As I was muttering darkly about thousand-piece Lego sets that spill underfoot, and Furbies that provoke parental migraines, I had to stop and have a sob, remembering this was the room in which my wonderful mother so proudly sat and held her first grandchild. She died a year later, and I could never again be so physically close to that memory, and the sadness of it overwhelmed me.
Conscious uncoupling, of the sort Gwyneth and her soon-to-be-ex husband Chris Martin enter into, is an even more profound experience, apparently, and one that isn't arrived at accidentally (like mine), but carried through with intent.
It is the process where, some cynics say, psychobabble is used as a substitute for "getting a divorce".
The Daily Mail, as always, helpfully clarified the issue. It quotes Andrew Wallas — billed as "Britain's only practising Conscious Uncoupling guru" — as declaring that in the US, this breaking up business is based on the idea that marriage was only ever meant to last a few decades — about as long as humans lived in the past — and is now outdated.

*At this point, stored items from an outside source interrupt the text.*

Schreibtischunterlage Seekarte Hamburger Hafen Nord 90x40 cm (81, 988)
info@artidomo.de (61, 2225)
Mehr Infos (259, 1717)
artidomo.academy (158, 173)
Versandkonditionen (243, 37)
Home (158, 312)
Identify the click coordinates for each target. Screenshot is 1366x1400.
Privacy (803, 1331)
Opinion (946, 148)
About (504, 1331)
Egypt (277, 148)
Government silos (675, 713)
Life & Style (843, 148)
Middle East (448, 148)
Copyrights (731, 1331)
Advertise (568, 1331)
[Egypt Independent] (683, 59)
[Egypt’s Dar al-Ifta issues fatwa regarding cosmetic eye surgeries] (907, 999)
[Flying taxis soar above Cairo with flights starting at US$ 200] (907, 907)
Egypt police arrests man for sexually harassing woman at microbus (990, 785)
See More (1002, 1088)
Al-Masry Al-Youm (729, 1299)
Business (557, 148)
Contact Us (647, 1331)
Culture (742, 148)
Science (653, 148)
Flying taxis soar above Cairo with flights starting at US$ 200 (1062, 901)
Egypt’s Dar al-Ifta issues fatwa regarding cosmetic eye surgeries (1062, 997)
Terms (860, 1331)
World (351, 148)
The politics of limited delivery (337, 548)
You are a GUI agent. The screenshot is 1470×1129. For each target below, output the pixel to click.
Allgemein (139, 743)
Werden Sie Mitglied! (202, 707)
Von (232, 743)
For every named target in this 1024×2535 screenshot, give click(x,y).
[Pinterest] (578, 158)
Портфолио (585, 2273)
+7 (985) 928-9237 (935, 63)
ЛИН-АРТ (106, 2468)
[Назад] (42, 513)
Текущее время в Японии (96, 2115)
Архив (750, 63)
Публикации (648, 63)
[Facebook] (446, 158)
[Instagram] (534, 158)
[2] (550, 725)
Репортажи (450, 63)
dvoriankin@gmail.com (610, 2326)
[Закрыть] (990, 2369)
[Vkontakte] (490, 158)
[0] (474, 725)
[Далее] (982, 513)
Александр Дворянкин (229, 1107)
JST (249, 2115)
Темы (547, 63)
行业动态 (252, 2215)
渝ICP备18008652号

In Britain, on the other hand, says Wallas, it is used primarily to save the marriage, and if not, to ensure the split is a positive, nay jubilant experience for the participants, by "increasing intimacy and honesty between [the] two people". Sounds a bargain, at a cost of 600 for the first 90-minute counselling session.
Yes, it does sounds awfully decadent, but I am perplexed that so many people would rubbish the idea, when we hear constantly about how damaging badly-handled divorce is for the children involved. If Chris and Gwyn can find it in their hearts to overlook the long line of extra-marital affairs they've both been having (if the gossip mags are to be believed), then it can only be good news for little Apple and Moses Martin, which will be good news for their children too, little Tartlette and Nebuchadnezzar, perhaps, when or if they come along.
Wallas contends that the main reason marriages fail is that they become a "power struggle" — a struggle that undoubtedly becomes amplified by disputes over children and material possessions during divorce. Why wouldn't you spend money to reduce the harm this causes if you could?
And when Wallas has finished helping couples split happily, maybe he could help ease the pain of uncoupling from my house.